==== Extracted records ====

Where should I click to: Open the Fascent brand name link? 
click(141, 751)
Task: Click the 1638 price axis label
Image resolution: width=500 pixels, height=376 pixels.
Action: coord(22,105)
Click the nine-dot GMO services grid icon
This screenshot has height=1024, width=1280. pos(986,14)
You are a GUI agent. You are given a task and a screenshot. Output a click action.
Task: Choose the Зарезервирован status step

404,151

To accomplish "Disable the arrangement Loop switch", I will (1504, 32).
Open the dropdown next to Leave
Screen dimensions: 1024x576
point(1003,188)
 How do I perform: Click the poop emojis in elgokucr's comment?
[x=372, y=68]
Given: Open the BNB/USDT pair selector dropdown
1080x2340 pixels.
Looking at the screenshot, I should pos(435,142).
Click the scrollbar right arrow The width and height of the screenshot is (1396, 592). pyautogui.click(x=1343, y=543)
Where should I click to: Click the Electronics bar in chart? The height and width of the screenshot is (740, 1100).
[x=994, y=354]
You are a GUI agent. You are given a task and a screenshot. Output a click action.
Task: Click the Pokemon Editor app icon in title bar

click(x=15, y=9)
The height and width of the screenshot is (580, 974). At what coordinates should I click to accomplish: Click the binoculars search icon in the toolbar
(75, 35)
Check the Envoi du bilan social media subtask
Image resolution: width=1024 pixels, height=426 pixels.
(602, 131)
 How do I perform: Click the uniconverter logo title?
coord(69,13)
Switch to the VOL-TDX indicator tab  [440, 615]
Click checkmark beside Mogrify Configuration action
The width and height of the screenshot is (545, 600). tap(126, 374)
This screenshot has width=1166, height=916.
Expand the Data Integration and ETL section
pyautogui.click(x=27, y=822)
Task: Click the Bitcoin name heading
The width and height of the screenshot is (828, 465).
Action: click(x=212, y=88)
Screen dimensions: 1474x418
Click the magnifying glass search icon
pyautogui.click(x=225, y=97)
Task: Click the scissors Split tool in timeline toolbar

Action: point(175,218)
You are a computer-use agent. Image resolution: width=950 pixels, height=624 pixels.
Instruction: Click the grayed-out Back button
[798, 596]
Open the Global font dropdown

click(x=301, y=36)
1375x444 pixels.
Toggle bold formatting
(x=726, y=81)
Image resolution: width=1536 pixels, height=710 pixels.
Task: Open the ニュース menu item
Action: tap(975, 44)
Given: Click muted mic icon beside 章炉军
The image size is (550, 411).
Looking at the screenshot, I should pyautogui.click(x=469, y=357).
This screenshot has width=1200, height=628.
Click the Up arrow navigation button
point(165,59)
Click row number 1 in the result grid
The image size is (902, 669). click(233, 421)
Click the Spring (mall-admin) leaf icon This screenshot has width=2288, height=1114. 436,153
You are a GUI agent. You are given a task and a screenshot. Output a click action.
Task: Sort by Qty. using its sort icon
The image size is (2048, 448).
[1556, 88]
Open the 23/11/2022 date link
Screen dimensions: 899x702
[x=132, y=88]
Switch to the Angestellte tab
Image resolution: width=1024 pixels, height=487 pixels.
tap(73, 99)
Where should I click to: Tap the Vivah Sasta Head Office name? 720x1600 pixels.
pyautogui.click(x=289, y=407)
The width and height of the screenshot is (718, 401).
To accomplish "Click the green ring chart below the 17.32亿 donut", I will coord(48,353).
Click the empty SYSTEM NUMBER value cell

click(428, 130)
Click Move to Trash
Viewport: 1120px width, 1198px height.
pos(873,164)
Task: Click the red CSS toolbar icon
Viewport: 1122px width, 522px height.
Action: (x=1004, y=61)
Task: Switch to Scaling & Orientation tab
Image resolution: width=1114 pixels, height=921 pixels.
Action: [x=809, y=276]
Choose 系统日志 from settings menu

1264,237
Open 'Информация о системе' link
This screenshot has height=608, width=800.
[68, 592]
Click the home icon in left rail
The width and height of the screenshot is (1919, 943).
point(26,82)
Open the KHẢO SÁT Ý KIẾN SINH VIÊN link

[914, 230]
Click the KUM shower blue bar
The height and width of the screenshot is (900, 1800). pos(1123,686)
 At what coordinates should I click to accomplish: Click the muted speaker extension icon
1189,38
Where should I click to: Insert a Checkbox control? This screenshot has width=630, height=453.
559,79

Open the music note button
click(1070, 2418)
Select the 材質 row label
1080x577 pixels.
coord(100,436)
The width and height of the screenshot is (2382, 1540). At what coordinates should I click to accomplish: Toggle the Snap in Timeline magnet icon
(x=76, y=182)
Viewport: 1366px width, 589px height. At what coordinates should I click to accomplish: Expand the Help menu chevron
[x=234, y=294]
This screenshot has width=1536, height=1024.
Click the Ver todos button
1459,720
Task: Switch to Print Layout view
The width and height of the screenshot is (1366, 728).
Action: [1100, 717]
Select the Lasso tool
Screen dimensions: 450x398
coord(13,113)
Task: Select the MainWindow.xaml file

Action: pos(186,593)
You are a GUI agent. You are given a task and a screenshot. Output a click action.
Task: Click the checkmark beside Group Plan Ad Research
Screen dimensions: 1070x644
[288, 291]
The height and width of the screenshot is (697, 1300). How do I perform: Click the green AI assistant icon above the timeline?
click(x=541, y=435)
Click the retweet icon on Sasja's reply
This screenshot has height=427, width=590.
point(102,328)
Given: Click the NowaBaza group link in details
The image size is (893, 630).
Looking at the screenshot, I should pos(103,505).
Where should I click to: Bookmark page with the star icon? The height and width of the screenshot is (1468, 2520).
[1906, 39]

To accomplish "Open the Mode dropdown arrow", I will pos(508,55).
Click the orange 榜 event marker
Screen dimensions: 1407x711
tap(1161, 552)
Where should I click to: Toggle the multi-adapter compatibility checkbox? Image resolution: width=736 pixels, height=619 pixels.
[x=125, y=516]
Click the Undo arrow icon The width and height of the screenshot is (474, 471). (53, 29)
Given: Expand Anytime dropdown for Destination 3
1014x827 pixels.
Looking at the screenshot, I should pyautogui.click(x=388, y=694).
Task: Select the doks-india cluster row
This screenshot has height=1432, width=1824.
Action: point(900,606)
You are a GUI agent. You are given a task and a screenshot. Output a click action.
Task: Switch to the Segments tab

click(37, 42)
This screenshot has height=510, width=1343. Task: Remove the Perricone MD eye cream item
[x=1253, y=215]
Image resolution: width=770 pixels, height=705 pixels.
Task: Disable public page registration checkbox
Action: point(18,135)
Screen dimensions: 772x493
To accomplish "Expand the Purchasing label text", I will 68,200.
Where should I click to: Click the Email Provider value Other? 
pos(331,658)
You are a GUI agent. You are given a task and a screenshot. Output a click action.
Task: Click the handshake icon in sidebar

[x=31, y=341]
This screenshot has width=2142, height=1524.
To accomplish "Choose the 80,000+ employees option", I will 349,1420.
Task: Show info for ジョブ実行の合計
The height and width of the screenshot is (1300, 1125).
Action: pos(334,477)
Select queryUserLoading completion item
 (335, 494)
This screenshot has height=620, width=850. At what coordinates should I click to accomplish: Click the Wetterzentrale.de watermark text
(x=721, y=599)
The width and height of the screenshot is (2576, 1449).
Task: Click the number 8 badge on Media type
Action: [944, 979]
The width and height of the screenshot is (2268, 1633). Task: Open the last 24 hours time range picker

====

▶ _Exercise objective_
Report every line in the rows above that contains the string "value", copying each such line in full.

▶ _Result for this exercise_
Click the empty SYSTEM NUMBER value cell
Where should I click to: Click the Email Provider value Other? 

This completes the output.